[Given records]

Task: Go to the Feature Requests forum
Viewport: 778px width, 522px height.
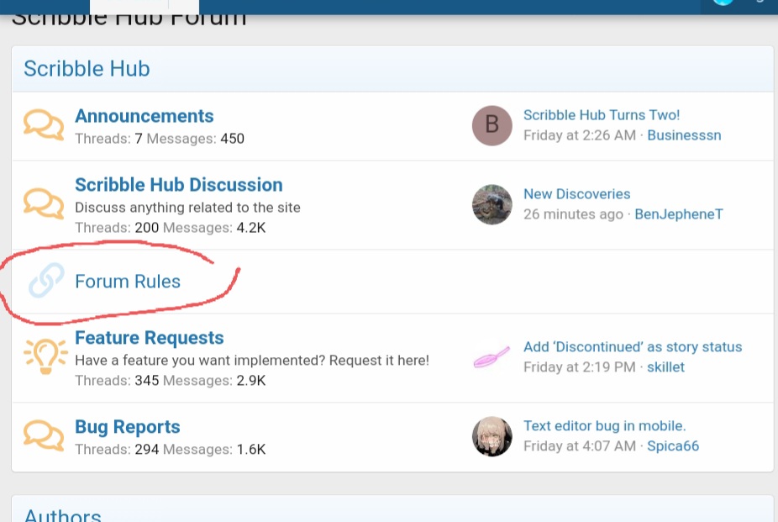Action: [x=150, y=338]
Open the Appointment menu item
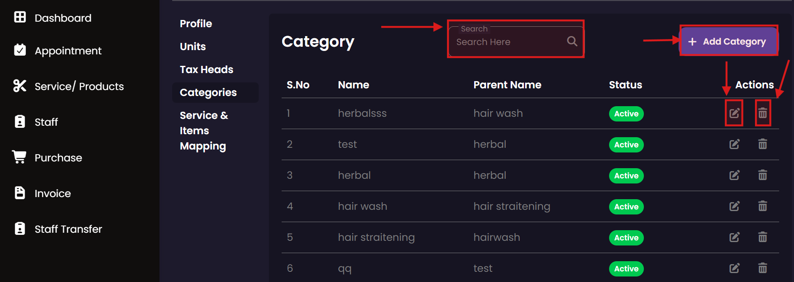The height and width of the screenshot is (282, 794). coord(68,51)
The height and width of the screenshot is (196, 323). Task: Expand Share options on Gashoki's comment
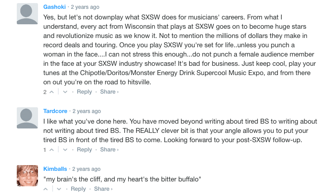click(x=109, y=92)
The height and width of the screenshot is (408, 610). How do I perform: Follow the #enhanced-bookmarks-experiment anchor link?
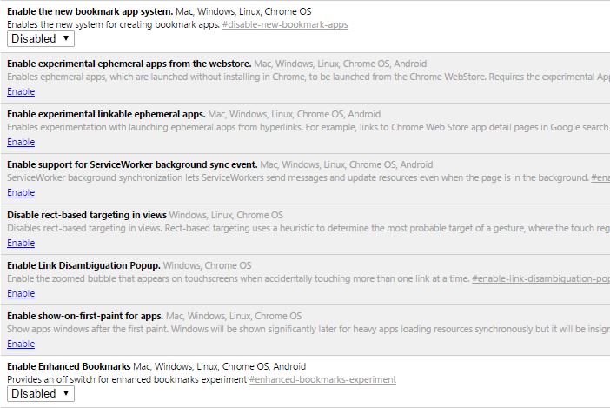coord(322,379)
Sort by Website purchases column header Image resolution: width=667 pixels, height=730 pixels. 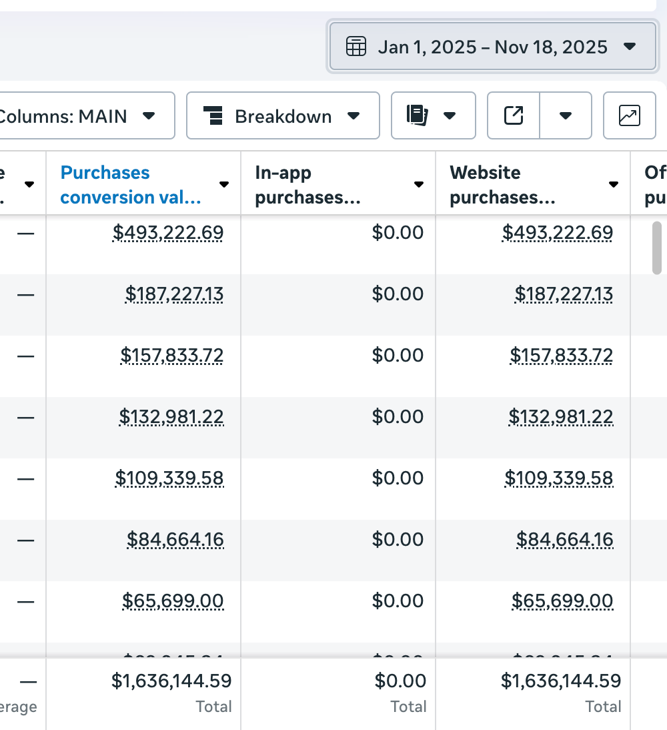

[Problem to solve] Output the lines above as a JSON list of strings, one string per line, omitting any blank lines and leaving out the pictures.

[Solved problem]
[
  "Task: Go to the Feature Requests forum",
  "Viewport: 778px width, 522px height.",
  "Action: [x=150, y=338]",
  "Open the Appointment menu item",
  "The height and width of the screenshot is (282, 794). coord(68,51)",
  "The height and width of the screenshot is (196, 323). Task: Expand Share options on Gashoki's comment",
  "click(x=109, y=92)",
  "The height and width of the screenshot is (408, 610). How do I perform: Follow the #enhanced-bookmarks-experiment anchor link?",
  "coord(322,379)",
  "Sort by Website purchases column header Image resolution: width=667 pixels, height=730 pixels. "
]